In [None]:
#import Required Libraries
import pandas as pd
import numpy as np  
from lifelines import KaplanMeierFitter, CoxPHFitter
from lifelines.statistics import logrank_test
from sksurv.ensemble import RandomSurvivalForest
from sklearn.model_selection import train_test_split
import openpyxl as px
import matplotlib.pyplot as plt
import v1 as v1



In [None]:
#load the dataset

data = pd.read_csv("d:/VSCode ProjectsRepos/BINF-5007-Materials/Assignment 4/DATA/RADCURE_Clinical_v04_20241219.csv")

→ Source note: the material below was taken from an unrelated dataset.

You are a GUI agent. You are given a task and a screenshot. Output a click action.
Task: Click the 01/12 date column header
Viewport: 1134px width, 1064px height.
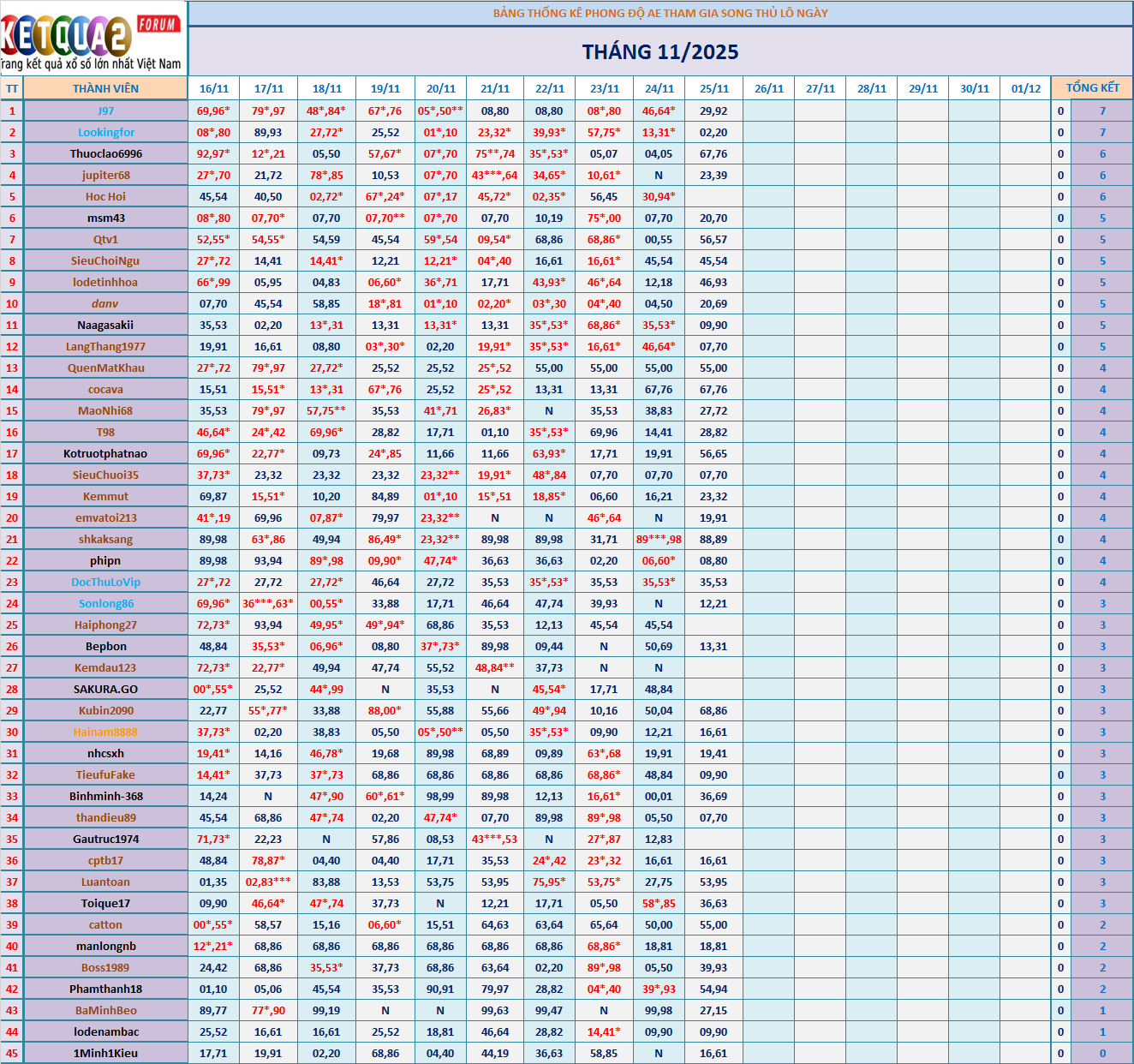click(1025, 88)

#encode and remove missing values from key columns
cleaned_data = v1.clean_data(data)

#save as a new excel file
cleaned_data.to_csv("d:/VSCode ProjectsRepos/BINF-5007-Materials/Assignment 4/DATA/RADCURE_Cleaned.csv", index=False)    

In [None]:
#Prepare the data for survival analysis

duration = cleaned_data["FollowUp_Length"]  # calculated time as decimal years
status = cleaned_data["Survival_Status"] #1 for alive, 2 for dead
print("first 15 rows of treatment type:", cleaned_data["Treatment_Type"].head(15))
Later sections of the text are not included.